-- WHAT THE TASK ASKS --
Find the string "agent" in the records. Copy every line it appears in.

-- RECORDS FOR THIS TASK --
=-=-=-=-=

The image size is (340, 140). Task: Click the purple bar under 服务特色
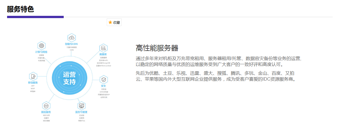(35, 17)
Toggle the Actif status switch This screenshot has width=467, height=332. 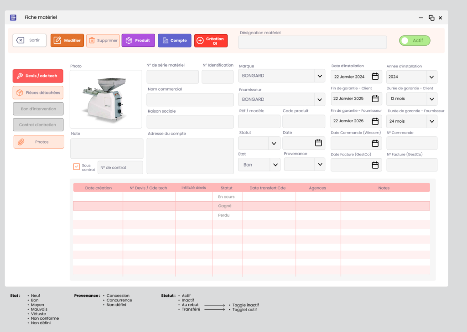[x=414, y=41]
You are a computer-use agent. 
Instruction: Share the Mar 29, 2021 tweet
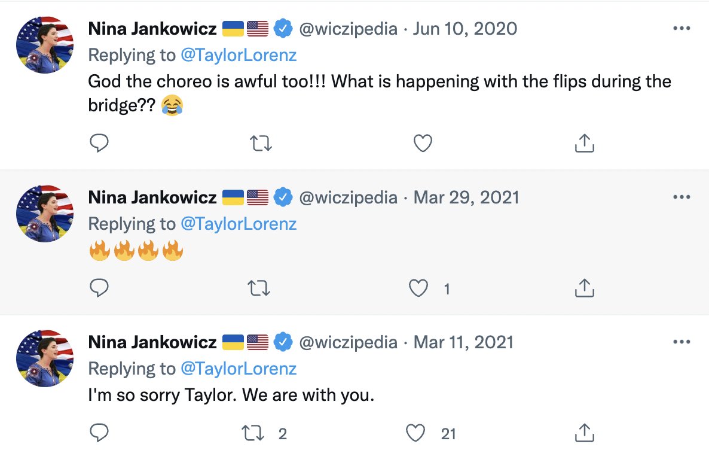[584, 288]
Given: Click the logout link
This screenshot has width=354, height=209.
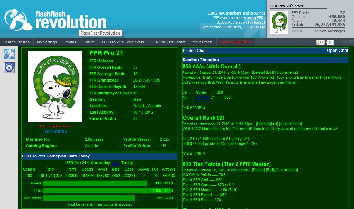Looking at the screenshot, I should point(297,31).
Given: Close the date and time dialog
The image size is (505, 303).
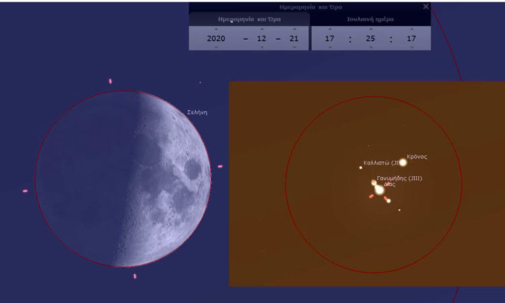Looking at the screenshot, I should click(425, 6).
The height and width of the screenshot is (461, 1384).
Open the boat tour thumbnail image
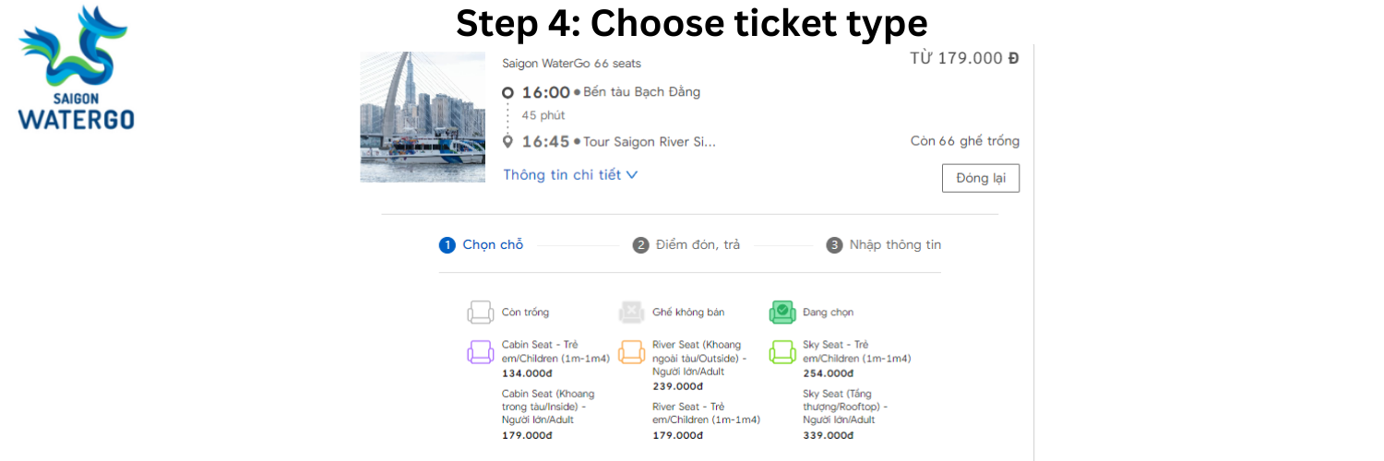[x=423, y=117]
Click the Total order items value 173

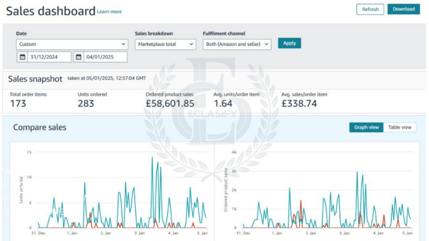[18, 103]

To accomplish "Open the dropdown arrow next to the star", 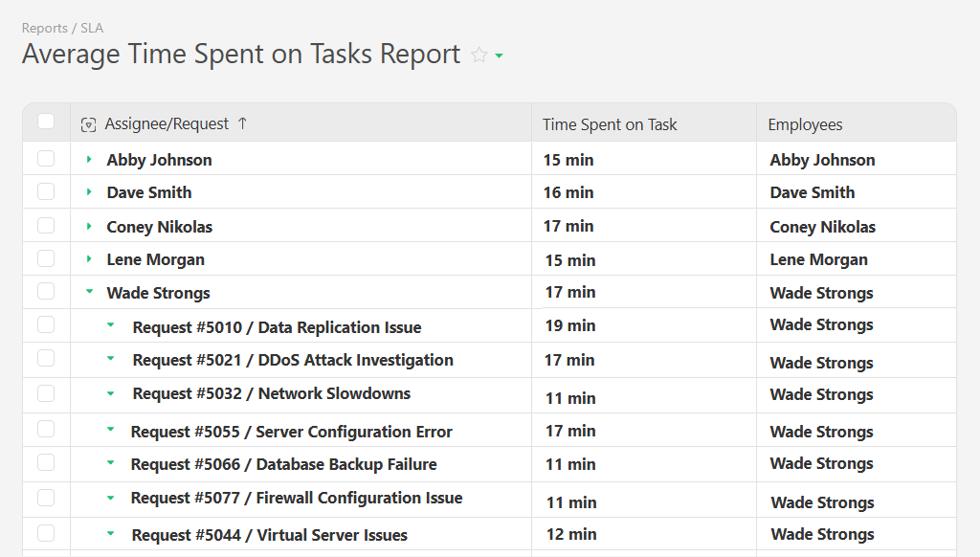I will (x=499, y=56).
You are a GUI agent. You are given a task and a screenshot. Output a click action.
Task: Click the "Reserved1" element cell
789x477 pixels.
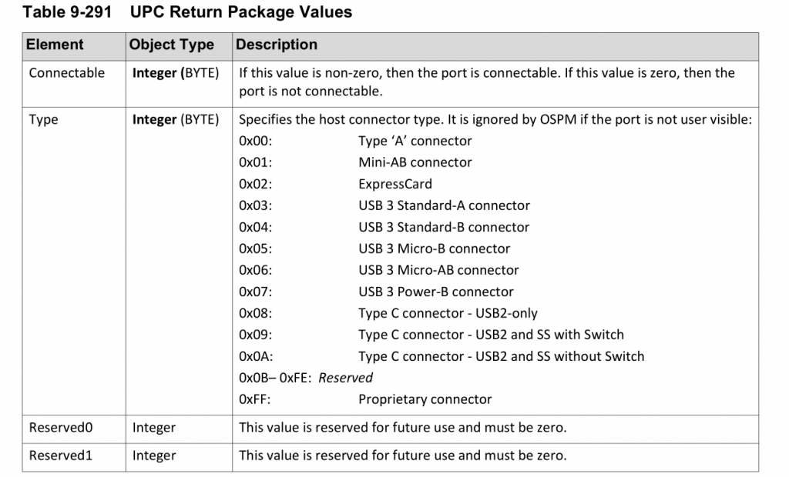click(x=61, y=455)
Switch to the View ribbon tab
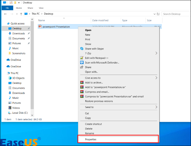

=-=-=-=-=

-- SOLVED PROBLEM --
You are a computer-use agent. 
You are a GUI agent. You are given a task and a screenshot. Output a click action.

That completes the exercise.